• Excerpted records

■ ■ ■ ■ ■ ■ ■

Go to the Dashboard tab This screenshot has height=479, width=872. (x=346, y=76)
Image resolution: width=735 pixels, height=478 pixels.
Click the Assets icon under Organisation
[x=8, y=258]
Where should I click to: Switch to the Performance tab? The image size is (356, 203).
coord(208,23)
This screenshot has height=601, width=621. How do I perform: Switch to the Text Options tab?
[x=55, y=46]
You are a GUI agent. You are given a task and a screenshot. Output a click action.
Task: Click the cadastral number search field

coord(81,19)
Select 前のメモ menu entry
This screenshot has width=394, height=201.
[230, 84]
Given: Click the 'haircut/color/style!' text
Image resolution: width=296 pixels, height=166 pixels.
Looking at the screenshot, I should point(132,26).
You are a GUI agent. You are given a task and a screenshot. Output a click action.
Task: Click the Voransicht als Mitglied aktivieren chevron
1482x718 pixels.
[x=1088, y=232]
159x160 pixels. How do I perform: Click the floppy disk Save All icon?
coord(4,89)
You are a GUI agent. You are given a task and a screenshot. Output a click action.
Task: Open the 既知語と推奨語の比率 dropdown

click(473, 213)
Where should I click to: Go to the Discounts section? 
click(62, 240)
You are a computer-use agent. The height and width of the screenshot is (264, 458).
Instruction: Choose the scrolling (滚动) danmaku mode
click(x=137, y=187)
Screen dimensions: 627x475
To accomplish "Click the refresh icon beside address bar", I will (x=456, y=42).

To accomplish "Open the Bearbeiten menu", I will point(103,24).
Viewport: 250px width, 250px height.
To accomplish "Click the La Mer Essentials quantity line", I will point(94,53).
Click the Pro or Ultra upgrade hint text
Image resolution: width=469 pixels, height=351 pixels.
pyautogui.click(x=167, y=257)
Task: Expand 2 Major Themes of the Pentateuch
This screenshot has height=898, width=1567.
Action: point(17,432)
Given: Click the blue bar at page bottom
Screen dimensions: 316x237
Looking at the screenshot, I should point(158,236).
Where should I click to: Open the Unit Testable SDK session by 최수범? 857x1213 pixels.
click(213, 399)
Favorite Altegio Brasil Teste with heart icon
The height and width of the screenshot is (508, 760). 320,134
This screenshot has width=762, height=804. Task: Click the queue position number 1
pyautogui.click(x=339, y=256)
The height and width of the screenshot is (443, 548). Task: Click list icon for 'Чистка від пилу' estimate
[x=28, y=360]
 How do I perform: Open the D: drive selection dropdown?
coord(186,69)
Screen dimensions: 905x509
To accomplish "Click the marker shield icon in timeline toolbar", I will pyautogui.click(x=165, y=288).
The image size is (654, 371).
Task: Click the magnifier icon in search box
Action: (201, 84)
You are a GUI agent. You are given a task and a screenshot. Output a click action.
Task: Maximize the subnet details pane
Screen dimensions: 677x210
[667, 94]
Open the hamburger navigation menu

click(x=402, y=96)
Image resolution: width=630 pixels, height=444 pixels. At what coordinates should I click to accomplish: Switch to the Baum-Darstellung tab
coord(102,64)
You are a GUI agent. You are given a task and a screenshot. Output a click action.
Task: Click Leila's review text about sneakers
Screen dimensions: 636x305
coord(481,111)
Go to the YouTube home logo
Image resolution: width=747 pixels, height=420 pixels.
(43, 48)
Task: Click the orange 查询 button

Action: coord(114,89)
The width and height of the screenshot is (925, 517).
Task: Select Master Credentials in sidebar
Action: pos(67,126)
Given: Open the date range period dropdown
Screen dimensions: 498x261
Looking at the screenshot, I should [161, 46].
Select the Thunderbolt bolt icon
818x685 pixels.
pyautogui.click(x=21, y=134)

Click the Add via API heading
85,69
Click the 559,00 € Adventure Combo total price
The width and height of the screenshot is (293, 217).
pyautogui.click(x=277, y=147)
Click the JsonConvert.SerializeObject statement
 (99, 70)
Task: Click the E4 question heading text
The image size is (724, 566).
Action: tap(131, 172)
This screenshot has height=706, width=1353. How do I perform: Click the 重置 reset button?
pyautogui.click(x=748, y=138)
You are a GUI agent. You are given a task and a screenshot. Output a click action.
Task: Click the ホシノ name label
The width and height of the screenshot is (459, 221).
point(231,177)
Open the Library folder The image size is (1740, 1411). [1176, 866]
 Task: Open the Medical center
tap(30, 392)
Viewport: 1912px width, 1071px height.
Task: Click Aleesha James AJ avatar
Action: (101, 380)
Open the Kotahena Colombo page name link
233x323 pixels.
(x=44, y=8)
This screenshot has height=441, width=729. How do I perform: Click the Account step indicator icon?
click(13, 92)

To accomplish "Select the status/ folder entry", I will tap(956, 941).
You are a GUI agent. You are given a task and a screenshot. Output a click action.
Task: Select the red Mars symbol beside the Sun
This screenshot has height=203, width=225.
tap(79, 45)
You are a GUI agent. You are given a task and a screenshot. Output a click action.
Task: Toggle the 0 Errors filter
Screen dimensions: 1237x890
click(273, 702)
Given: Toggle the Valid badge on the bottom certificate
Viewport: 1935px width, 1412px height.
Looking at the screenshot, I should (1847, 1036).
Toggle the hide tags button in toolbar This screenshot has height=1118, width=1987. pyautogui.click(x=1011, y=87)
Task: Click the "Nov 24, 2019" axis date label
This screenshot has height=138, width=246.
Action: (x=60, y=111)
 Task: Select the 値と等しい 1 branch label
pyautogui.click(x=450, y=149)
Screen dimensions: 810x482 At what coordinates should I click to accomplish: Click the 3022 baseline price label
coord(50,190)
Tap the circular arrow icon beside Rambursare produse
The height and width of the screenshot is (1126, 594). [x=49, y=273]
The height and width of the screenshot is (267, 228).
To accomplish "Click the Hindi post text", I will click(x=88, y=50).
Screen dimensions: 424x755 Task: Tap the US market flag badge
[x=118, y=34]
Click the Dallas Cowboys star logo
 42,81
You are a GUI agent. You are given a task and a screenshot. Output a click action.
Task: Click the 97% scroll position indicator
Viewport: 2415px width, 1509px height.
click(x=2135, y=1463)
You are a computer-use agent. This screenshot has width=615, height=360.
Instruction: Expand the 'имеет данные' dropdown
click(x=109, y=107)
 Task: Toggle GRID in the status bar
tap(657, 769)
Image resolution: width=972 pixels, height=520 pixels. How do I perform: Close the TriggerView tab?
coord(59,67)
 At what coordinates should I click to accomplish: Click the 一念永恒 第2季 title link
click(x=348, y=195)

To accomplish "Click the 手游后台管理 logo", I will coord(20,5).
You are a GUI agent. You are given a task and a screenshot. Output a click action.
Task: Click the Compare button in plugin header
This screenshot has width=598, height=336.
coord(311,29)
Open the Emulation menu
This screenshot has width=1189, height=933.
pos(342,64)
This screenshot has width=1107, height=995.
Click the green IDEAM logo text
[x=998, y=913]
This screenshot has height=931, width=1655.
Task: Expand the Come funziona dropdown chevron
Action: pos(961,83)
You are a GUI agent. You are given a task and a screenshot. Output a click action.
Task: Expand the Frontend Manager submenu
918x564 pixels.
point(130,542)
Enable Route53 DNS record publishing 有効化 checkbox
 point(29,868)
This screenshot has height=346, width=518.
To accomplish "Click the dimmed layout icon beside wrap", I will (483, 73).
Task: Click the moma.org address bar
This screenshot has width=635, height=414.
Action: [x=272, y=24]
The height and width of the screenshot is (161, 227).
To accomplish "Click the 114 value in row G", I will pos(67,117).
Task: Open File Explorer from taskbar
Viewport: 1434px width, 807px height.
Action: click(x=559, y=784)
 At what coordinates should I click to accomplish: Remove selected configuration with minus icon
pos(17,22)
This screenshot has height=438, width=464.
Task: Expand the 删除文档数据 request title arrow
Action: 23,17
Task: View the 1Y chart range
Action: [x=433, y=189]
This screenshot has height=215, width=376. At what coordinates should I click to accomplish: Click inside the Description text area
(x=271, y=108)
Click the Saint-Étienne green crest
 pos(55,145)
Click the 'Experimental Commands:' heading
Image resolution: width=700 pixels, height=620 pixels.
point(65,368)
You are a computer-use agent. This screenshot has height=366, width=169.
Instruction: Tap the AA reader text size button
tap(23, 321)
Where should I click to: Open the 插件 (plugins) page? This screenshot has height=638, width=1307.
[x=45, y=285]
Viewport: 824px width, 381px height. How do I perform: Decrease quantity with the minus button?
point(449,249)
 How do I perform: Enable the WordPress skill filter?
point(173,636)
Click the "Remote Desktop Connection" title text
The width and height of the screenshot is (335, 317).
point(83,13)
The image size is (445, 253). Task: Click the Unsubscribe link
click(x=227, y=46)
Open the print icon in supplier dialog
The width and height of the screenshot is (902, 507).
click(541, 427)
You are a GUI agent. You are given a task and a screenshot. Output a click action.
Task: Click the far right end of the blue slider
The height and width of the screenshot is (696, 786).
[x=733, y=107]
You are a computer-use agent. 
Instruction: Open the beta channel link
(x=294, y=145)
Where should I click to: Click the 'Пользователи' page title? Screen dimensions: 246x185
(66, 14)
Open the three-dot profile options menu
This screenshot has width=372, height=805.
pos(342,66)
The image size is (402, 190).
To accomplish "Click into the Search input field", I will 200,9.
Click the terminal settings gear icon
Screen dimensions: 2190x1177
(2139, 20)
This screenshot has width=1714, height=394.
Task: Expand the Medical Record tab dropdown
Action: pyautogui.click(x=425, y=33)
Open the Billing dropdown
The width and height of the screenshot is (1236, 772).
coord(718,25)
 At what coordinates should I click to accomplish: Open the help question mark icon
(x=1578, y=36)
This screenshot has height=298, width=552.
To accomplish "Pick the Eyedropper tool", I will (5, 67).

■ ■ ■ ■ ■ ■ ■

• Work instructions
Print everything from the start of the listing down to the line containing "[x=8, y=258]", reproducing those lines exactly.

• Solution
Go to the Dashboard tab This screenshot has height=479, width=872. (x=346, y=76)
Image resolution: width=735 pixels, height=478 pixels.
Click the Assets icon under Organisation
[x=8, y=258]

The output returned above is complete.